* **GOAL OF THE EXERCISE**:
Your task is to copy each line in the listing that includes the word "Delete".

* **GIVEN INFORMATION**:
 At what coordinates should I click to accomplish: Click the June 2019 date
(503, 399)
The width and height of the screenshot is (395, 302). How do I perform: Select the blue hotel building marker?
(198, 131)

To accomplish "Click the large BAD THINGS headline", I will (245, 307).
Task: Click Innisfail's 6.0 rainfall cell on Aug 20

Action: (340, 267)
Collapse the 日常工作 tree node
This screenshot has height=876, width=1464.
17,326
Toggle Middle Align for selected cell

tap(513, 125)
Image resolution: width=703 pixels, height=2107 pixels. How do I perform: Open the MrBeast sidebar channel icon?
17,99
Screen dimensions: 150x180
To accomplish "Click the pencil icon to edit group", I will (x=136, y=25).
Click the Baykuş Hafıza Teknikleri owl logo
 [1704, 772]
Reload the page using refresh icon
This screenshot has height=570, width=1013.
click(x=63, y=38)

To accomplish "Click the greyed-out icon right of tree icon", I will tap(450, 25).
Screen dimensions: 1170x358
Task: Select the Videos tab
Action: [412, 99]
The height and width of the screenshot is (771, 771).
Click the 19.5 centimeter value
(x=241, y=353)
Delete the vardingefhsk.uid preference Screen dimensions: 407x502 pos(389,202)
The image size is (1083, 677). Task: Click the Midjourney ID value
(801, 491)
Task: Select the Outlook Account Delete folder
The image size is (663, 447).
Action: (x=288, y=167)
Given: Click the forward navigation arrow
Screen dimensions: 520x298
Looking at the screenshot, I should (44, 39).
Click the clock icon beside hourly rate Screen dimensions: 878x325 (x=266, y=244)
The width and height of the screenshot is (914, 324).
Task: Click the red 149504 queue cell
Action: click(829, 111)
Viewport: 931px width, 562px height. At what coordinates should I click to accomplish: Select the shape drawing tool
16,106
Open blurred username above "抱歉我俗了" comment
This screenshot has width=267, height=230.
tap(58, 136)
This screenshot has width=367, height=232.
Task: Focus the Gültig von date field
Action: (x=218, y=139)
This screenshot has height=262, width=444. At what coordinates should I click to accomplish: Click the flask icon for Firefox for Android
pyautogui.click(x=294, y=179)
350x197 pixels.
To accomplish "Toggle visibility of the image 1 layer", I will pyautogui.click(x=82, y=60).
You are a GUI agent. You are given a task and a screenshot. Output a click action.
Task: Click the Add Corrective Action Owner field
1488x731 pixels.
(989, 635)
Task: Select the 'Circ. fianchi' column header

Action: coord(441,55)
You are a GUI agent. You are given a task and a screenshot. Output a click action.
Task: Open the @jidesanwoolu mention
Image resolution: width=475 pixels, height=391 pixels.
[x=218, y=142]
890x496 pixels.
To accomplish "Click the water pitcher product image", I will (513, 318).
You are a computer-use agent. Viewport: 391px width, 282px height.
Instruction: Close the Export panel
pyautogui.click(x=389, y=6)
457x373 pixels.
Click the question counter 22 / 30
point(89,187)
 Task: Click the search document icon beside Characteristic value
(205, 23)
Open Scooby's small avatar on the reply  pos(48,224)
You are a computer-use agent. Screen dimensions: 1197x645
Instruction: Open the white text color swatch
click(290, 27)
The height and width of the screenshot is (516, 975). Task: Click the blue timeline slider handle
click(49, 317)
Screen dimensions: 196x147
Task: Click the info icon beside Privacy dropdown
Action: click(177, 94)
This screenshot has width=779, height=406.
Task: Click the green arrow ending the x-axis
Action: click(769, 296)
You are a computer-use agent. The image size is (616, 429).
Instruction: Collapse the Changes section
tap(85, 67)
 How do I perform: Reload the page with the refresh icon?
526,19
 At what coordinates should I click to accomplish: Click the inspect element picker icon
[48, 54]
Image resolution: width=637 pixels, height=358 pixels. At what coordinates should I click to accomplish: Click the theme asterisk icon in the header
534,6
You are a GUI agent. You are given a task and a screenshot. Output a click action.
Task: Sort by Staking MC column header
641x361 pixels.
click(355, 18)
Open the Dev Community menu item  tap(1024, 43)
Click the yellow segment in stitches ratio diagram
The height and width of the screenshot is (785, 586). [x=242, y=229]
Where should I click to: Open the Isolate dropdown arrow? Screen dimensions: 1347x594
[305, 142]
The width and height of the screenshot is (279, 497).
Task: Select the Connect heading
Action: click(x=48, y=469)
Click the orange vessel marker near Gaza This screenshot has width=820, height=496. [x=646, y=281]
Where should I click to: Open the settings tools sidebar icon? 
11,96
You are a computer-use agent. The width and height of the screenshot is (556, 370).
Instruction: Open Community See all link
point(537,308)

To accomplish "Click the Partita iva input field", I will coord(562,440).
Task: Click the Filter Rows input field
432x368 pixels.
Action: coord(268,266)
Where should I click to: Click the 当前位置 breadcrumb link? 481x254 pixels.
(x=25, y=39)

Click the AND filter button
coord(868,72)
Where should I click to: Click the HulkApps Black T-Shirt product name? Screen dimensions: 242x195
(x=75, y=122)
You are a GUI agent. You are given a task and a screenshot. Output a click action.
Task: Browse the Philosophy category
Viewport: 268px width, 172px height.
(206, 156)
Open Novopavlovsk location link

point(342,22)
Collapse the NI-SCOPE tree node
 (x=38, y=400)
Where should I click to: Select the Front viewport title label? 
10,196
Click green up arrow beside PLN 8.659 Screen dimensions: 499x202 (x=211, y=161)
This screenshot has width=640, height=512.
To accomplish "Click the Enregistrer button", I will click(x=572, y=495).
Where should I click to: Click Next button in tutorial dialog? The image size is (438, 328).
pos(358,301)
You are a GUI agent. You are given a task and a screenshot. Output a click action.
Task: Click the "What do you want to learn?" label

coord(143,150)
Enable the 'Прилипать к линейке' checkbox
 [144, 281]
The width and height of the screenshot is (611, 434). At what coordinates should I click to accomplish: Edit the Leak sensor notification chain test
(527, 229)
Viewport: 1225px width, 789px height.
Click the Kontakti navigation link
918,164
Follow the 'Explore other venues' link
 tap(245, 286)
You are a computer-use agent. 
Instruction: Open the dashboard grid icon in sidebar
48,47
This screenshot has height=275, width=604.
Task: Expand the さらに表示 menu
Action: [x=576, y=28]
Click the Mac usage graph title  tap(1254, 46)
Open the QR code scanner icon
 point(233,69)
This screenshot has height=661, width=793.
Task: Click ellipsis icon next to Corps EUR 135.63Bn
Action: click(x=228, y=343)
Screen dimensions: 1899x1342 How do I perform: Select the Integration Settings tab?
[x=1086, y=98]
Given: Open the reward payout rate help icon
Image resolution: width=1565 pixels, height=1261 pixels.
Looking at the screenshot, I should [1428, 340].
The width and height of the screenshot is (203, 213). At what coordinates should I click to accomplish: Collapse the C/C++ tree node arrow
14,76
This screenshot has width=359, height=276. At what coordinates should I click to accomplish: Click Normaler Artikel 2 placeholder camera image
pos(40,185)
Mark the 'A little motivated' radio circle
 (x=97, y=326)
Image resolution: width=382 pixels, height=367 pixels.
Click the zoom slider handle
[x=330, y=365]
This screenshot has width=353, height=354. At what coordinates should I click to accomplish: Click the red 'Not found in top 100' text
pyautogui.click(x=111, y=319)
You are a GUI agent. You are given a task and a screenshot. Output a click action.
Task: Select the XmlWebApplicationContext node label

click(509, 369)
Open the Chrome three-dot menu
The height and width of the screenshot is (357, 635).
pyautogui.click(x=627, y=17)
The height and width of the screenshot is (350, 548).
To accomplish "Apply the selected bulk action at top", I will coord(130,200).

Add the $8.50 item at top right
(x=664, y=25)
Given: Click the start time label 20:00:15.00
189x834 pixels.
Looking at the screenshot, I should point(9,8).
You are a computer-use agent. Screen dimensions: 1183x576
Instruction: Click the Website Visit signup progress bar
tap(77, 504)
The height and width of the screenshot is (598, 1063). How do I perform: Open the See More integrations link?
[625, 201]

* **RESPONSE BOX**:
Delete the vardingefhsk.uid preference Screen dimensions: 407x502 pos(389,202)
Task: Select the Outlook Account Delete folder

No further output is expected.